My new pet …………
………and other things I like a lot
about this unexpected moment in time.
Mindfulness is a highly overworked word these days. It has become a marketing word. But let me use it one more time, in Jon Kabat Zinn’s sense of sitting with Just What Is.
At least, here it is from a point of view, suddenly unemployed, an extrovert without companions.
The hustle is gone. A certain sense of ennui has set in, at least for me. What is there to want? To go for? There is a new pace. New kinds of discipline. Find one project per day and take time to finish it.

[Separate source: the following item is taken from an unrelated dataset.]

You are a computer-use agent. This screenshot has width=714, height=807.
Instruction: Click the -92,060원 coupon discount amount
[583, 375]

Roll out of bed and go right straight to yoga class. Select any one of many world class teachers, Wear any old clothing that meets minimal Zoom requirements.
Which brings me to the pet. I have longed for a dog for several years. But pets are forbidden in my apartment house. However, I realized that a certain very very small black spider was traveling across the ceiling while I was down on the floor in the one-student yoga class in my sunny office. He became very important to me. A companion without a mask ! And I learned a lesson when I spied him emerging on a close by wall. I tried to take his picture. He was too fast. And now he is hiding somewhere, waiting for me to let him go. With no scrutiny.

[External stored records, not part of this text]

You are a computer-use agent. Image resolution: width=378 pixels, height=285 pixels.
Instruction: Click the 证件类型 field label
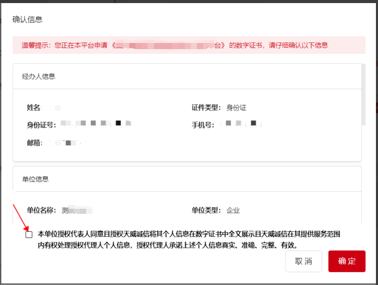207,108
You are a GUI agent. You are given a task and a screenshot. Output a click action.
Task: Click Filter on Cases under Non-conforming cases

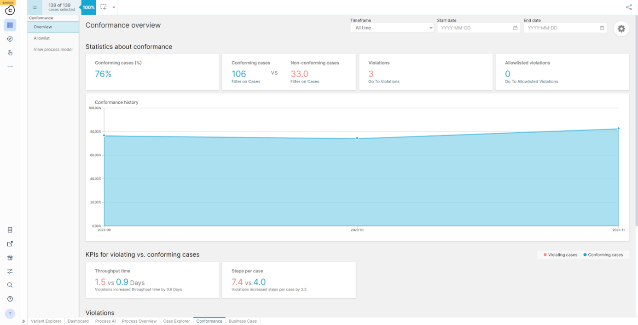[x=304, y=82]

And that brings me to the list of just what is :
* The weather. Spring has caught the slowed pace. It has been cool. Daffodils have had their day and another day and another. Those early magnolias were with us for a very long time this year, in spite of being just a little bit out of their zone.
* The light. The lack of smog in the air has allowed special clarity in the bright, natural light bouncing against the white-walled barns.
* The fresh air. The stars. More stars. The easy breathing. The spaciousness.
* Old friends from everywhere. It’s no longer my habit to ignore phone calls from unrecognized area codes. More than likely, someone remembered me from a long time ago and is calling to check up, to send me a photo of our younger selves or a page from a hiking journal.
* The open highways. No need to jockey for lanes, to dart into a tiny opening. And with the less than $2. price of gas – this unfamiliar feature is eye candy if nothing else. Together, the temptation is there to just go the open road, set off on that cross-country trip always dreamed of. But then there is the relaxation of that ennui again. Can’t cross the state line so there is no need to pack the car, make the list, stop the paper. Why go? Everyplace is just like here, now.
* Cleaned out closets. the pantry. the book shelves.
* Sobriety. I promised myself, from the first, that I would not hoard. And so the liquor closet is bare and tries to be the bright side of that story: No single factor has been able to privatize the liquor stores until coronavirus shone its spotlight on our open, neighboring states.
Like any new love. This one appeared suddenly, with no warning, carries unexpected and unpredictable traits.
As we are all, now, fond of saying: This is the new norm. it just is.